> _WHAT NEEDS TO BE DONE_
Copy out, verbatim, the rows that open with the line containing "The width and" and close with the line containing "Select the 0.75883", both of those lines included.
****
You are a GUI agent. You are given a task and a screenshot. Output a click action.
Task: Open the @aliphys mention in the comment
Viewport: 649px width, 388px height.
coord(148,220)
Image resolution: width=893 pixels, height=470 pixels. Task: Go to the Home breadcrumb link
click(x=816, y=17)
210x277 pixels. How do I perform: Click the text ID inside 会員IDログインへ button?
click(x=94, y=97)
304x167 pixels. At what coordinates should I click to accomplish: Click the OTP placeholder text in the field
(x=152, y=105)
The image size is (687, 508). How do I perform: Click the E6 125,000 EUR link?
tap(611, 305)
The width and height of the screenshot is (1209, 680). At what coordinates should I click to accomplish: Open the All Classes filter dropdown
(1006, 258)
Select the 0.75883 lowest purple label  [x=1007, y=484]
****
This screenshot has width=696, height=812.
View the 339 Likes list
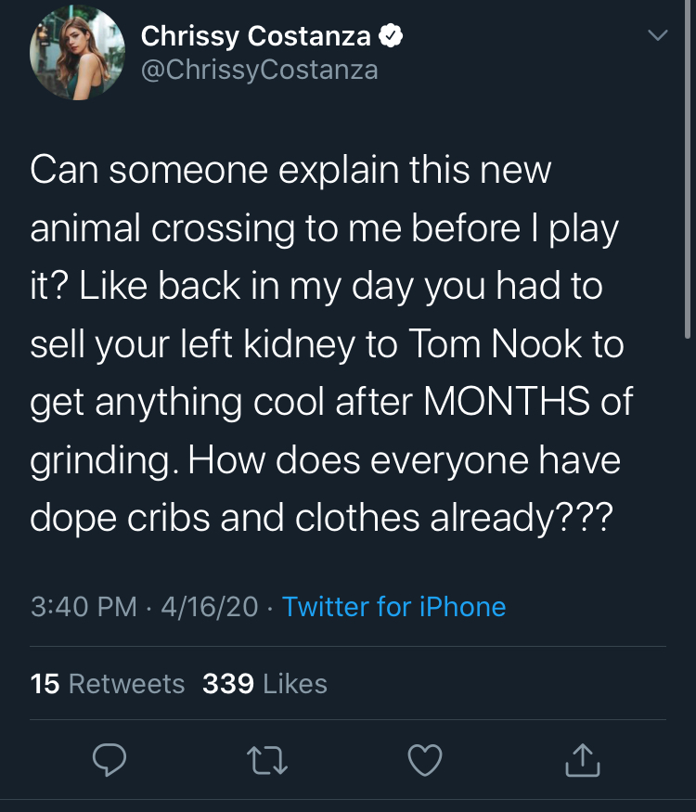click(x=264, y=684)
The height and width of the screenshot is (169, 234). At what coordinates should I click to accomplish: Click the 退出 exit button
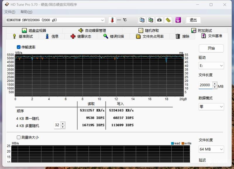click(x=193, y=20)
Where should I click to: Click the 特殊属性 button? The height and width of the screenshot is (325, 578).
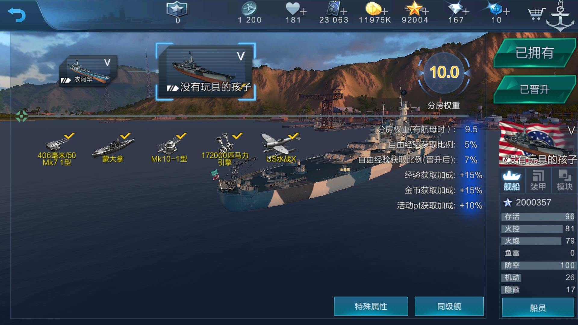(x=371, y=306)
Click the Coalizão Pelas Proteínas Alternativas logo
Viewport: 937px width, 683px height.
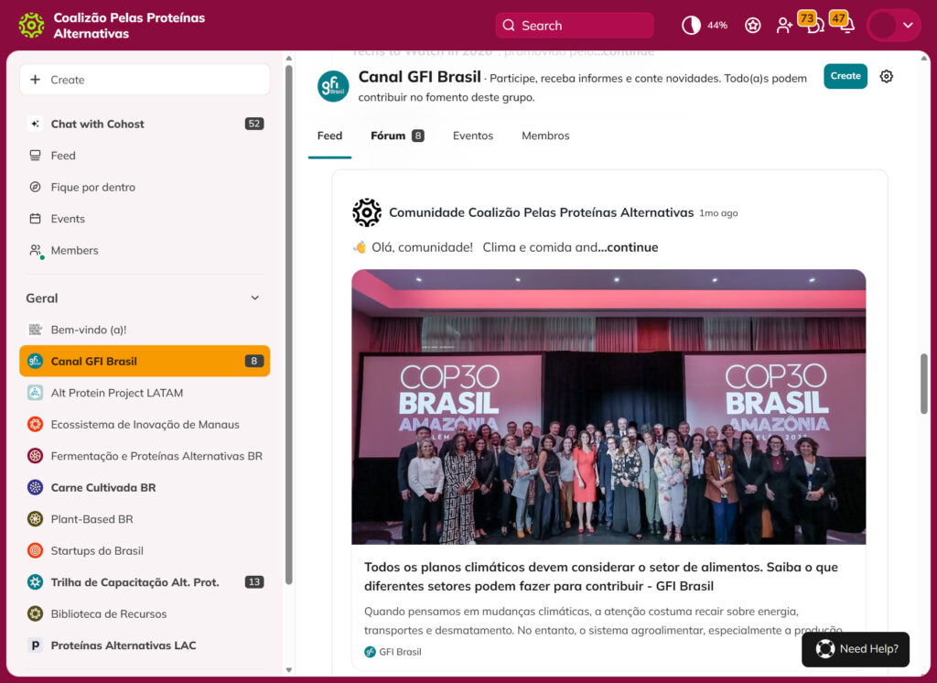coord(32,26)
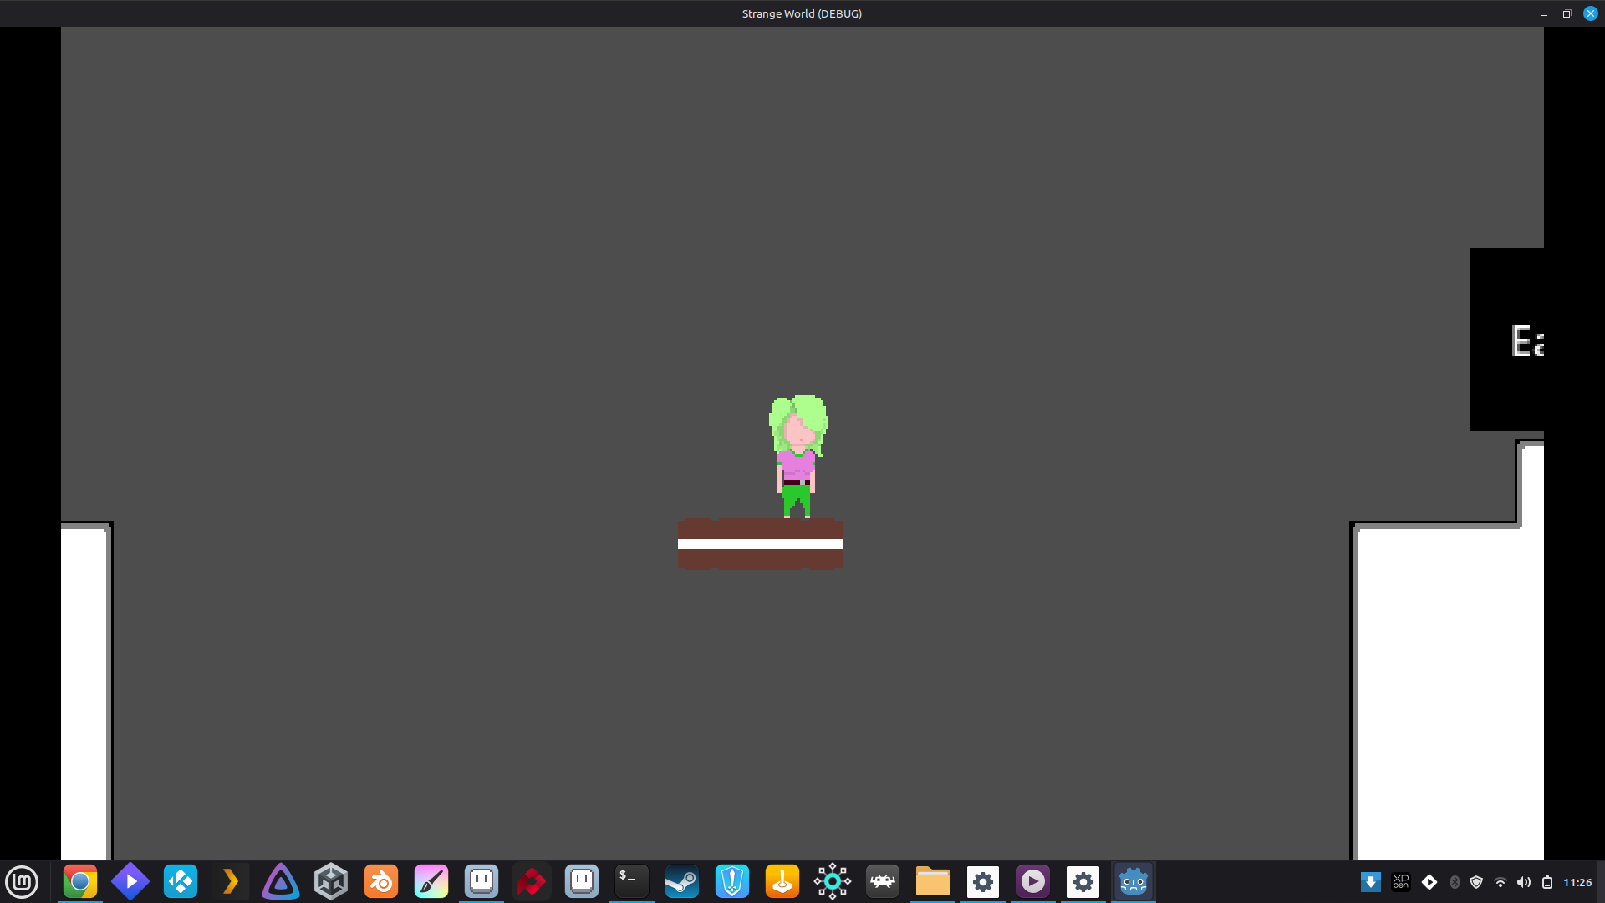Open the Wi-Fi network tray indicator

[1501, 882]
****
> _THE SOLUTION_
The width and height of the screenshot is (1209, 680). At what coordinates should I click to accomplish: Open the All Classes filter dropdown
(1006, 258)
Select the 0.75883 lowest purple label  [x=1007, y=484]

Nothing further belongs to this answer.